The twist in DreamWorks Animation’s superhero spoof with a difference Megamind is that the focus is given instead to the devious villain and not the bright-shining, incorruptible hero. Voiced by Will Ferrell, Megamind is an evil genius with a sky-blue skin tone which would make James Cameron’s Pandora natives green with envy, and a bulb-shaped head to cope with his huge, overstimulated brain. He is forever battling for control of Metro City from the lantern-jawed defender Metro Man (Brad Pitt doing Brad Pitt), a muscle-bound do-gooders cut from the same heroic cloth as Superman. After accidentally disposing of the city’s hero in a cleverly staged trap early on in proceeding, Megamind soon hits on the idea of creating another superhero to fill the gap left by Metro Man and also finds himself falling for the Lois Lane-like reporter Roxanne Ritchi (30 Rock’s Tina Fey) who he initially used as bait in trapping Metro Man.
Okay, so it might not take someone with a superhuman grasp of film plotting to hazard a guess how the titular character evolves as the film goes on, but leaving that predictability aside, Megamind is a fun and breezy kid’s flick, which contains the usual fun visual pop culture references which cater for an older, knowing crowd. Perhaps unsurprisingly, the film also contains a number of humorous homages to the Man of Steel himself. In a beautifully-constructed flashback prologue, we see Megamind as a baby escaping the destruction of his home planet (à la Krypton), only for the well-known myth to be hilariously turned on its head when his pod crash lands in a concrete prison yard. The nods to Superman don’t end there. Megamind’s construction of a new superhero – achieved by using DNA left over from Metro Man – strongly echoes the plot for that much-maligned 4th entry in the Christopher Reeves series. A disguise Megamind adopts to mentor his new creation also bears more than a passing resemblance to Marlon Brando’s character in the first Superman movie, complete with that silver Mr Whippy-style quiff.
It’s this light-hearted parody of the fabled DC character which could act as the perfect entry point for younger children into the live-action superhero world with Richard Donner’s Superman.
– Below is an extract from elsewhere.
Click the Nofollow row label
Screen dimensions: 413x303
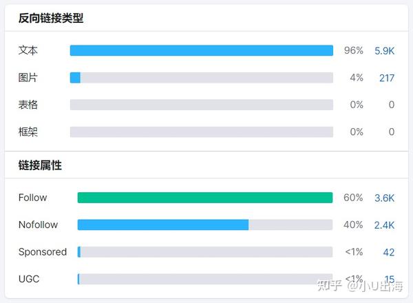38,224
Although that film has undoubtedly aged in the 40 year+ time period since it first knocked the socks off a big-screen audience, but it’s also the kind of cheery, cynicism-free Hollywood spectacle that parents might favour their young children watching over last year’s overwhelmingly bleak and haunting Infinity Wars – a superhero film which saw a merciless villain commit genocide on a level never seen before in cinema. Why hurriedly introduce a young child to the messy and violent Marvel universe when you have the likes of Megamind to help ease them into the genre, and also act as a reminder to the kind of lighter and innocent titles which first drew parents into these worlds?